Ses multiples visites à la ville du détroit, les coins et recoins tangérois qu’il a fréquentés, ses rencontres avec Mohamed Choukri et Paul Bowles, ses inspirations puisées dans les paysages méditerranéens, Catherine Fruchon-Toussaint relate en somme les moments forts de la vie à Tanger de l’auteur mondialement connu du best-seller «Un tramway nommé désir», Tennessee Williams. Journaliste à Radio France internationale (RFI) depuis 1992 où elle anime chaque semaine un magazine littéraire, très suivi au Maroc, dans lequel elle reçoit les plus grands écrivains français et d’expression française de notre époque, Catherine Fruchon-Toussaint est aussi l’auteure du livre applaudi par la critique «Tennessee Williams: une vie», paru en 2011 aux éditions Baker Street, une biographie thématique de haut vol devenue désormais de référence sur la vie et l’œuvre du dramaturge américain.
Le360: Tennessee Williams à Tanger, qui va se lier d’amitié avec Mohamed Choukri, c’est tout un pan de la Beat generation?

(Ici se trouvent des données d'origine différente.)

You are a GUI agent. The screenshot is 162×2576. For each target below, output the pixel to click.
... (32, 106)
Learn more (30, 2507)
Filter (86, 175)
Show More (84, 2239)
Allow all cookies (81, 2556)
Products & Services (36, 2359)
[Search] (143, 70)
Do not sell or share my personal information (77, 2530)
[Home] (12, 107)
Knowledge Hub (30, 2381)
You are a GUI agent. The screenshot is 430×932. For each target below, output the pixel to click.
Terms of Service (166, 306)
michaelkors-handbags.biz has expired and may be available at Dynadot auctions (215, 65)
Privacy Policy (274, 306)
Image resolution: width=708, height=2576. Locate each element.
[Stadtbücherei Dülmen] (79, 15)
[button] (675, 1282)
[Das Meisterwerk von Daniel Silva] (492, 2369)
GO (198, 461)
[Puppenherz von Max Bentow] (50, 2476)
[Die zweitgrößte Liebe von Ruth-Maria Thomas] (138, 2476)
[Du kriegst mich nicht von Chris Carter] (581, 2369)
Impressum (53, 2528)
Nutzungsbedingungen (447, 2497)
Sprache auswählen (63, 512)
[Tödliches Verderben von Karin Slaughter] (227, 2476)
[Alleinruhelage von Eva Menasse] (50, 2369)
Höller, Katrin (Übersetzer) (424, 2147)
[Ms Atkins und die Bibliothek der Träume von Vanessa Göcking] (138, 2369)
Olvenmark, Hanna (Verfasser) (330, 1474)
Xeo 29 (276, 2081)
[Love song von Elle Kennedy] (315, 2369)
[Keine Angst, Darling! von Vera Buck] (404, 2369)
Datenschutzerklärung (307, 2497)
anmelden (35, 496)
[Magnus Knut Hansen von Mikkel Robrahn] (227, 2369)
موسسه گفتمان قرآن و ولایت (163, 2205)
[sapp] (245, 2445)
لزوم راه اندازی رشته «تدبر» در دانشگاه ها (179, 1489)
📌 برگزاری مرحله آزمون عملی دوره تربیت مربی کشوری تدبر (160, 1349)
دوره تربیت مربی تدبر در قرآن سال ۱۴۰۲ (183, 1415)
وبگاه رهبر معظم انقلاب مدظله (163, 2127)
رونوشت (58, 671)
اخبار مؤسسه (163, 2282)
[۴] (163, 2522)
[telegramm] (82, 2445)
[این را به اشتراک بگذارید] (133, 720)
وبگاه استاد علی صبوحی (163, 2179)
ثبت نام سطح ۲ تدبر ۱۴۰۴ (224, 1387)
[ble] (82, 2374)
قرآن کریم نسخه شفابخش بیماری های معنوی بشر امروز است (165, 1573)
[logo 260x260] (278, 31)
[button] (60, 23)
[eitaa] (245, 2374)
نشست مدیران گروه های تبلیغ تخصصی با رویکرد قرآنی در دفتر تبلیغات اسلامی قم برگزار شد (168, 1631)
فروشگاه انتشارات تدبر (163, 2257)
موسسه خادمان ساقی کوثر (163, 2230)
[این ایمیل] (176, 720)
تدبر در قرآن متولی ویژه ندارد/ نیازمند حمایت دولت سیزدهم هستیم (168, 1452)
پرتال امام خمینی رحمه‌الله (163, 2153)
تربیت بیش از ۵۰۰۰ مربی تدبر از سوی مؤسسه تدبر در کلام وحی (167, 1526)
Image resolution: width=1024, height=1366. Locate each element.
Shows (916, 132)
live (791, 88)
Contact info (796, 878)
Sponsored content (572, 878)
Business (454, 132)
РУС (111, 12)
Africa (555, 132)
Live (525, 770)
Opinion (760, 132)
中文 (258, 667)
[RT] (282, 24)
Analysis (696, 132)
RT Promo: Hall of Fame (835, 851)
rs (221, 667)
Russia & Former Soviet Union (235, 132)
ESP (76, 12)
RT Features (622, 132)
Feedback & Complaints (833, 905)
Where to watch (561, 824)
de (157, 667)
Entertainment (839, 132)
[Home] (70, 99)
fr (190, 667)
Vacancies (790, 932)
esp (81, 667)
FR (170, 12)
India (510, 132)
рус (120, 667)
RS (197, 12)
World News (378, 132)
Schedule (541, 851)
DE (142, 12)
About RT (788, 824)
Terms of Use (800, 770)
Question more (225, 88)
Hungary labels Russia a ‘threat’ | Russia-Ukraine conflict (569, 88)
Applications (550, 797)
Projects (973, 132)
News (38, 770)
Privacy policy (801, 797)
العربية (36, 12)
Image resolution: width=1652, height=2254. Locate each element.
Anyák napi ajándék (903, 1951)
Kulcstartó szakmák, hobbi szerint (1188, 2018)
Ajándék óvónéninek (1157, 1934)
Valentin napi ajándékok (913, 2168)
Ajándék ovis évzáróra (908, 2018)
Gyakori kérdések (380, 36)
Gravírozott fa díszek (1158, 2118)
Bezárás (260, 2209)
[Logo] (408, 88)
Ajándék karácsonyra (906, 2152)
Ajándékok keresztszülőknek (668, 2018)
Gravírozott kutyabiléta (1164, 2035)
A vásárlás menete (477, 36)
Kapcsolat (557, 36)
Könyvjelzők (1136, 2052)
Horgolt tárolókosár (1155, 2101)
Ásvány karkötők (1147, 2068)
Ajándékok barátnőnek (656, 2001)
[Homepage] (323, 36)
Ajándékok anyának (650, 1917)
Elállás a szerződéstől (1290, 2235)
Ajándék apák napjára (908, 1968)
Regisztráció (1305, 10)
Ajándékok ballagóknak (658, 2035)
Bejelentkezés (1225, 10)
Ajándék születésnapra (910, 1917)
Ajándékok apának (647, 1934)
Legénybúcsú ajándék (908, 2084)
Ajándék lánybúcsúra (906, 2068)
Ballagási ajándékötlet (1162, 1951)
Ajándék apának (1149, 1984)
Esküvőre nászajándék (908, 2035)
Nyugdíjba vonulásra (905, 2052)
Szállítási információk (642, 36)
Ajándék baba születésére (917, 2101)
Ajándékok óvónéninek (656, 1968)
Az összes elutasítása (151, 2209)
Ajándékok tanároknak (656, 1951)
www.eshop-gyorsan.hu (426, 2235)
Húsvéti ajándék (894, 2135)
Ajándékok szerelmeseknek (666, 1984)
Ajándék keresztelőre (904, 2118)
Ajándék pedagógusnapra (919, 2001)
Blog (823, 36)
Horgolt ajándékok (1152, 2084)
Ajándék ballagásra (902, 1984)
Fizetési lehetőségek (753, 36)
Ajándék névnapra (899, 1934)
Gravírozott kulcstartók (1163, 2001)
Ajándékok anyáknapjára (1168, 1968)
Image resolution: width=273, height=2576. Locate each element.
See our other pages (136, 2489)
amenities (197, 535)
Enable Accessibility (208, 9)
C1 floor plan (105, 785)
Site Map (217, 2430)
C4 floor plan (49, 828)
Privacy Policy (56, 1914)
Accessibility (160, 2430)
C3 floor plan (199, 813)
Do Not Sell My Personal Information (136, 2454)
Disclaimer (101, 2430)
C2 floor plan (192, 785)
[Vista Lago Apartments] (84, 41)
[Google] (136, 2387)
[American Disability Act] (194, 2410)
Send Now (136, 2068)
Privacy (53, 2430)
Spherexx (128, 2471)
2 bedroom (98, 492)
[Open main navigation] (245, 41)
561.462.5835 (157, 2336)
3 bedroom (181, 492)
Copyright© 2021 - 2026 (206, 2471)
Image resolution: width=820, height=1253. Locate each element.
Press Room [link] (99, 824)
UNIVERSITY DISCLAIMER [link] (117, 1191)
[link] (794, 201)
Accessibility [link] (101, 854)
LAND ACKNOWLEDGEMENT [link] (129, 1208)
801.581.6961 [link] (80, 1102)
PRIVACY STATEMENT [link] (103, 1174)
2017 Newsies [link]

Catherine Fruchon-Toussaint: Tennessee Williams et Tanger c’est une longue histoire d’amour et d’amitié. La première fois qu’il se rend au Maroc, c’est pour rejoindre Paul Bowles et sa femme Jane. Les trois écrivains se connaissent bien, ils se sont rencontrés pour la 1ère fois à Acapulco en 1940 et comme Paul Bowles était aussi compositeur, Tennessee Williams lui avait demandé d’écrire les musiques de quelques-unes de ses pièces dont «La ménagerie de verre», «Été et fumées» et «Doux oiseau de la jeunesse» entre autres, et surtout il adore Jane dont il n’hésite pas à dire, dans ses «Mémoires» que c’est la meilleure romancière américaine de son époque. Donc en décembre 1948, Tennessee Williams arrive en bateau à Gibraltar avec son compagnon de l’époque Frank Merlo et ils sont accueillis par Jane et Paul, ils vont passer plusieurs semaines à Tanger au domicile du couple américain qui s’est expatrié au Maroc. Visiblement, il faisait froid, les piscines étaient fermées, impossible de nager non plus dans la mer, alors que c’était son activité quotidienne préférée, il dit aussi avoir du mal à s’isoler pour travailler, mais finalement cela ne l’a pas empêché de revenir.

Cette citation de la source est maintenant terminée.